On the Rwanda scheme, while I do not think that subcontracting our responsibilities to refugees to another country is against the nature of God, I actually do not like it. It is largely a cowardly decision. Despite what I have said, I would not choose this method. Over many years I have argued against such an approach, because I have always thought that any organisation that outsources or subcontracts its obligations on migration—particularly to heavily beleaguered countries—to police its borders on their behalf is washing their hands of a problem that they should tackle.

When I was criticising other places for doing this, I was criticising the EU—fortress Europe—which, for decades, has had a history of dumping asylum seekers on its non-EU neighbours. In 2016, the EU signed a deal with Turkey in exchange for £6 billion. President Erdoğan—that democrat—promised to stop Syrian refugees crossing the Turkish border into Greece and Bulgaria, and anyone found to have entered Greece was illegally deported to Turkey. The EU’s outsourcing of its migrant policy to, first, Colonel Gaddafi and, when he died, to warlords and militias or EU-funded Libyan detention centres has been a humanitarian disaster with torture and slavery at its heart. As it happens, Rwanda is not in that category, but I am always nervous about outsourcing to poor African countries that need the money; it seems unsavoury and cowardly. The reason these policies, which I feel avoid difficult problems, are greeted as they are by people is that they want something to be done. It equally avoids the problem and washes our hands of it to describe everyone in small boats as genuine refugees, and anyone who does not say that is seen as unkind. It also avoids the problem when you do not have an honest conversation about economic migration. It is equally cowardly and indulging in moral grandstanding to imply that “evil Tories” have turned into Nazis because they are actually putting forward a policy when no one knows what other policy to put forward. This does not help improve the level of debate about a very difficult situation.
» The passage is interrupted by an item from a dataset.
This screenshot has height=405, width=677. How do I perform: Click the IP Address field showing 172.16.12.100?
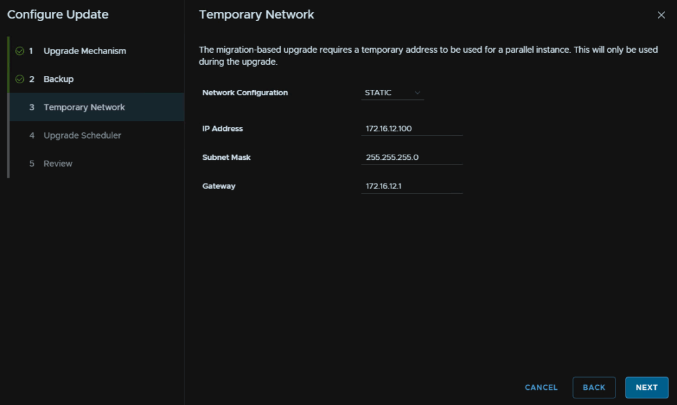click(411, 129)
Finally, and briefly, I support Motion D1, on the right to work, because it is ridiculous that we do not encourage people to have the right to work. In this instance, when the Government say that all claims should be settled within six months, I say to them: if they could get all the claims of the tens of thousands of people settled in a matter of months, we might not have a crisis where people say, “Bring in the Rwanda situation”. The claims go on and on for years and no one really trusts the processes to be done efficiently by Home Office civil servants in the background—no disrespect intended—so people sit around unproductively for years. For those who think that this would mean that they might undermine the wages and salaries of British citizens and workers, which is always a concern, let me tell noble Lords that, when they are sitting around for months and years, most are working but they are just working on the black market. That is perfectly legitimate because we will not let them work responsibly. Alternatively, if they are not working, they are sitting around doing nothing for years and years. That is not a very positive contribution to the UK, even if you are going to ask them to leave after their asylum status has been assessed eventually. I urge the Government, in this instance, to reconsider.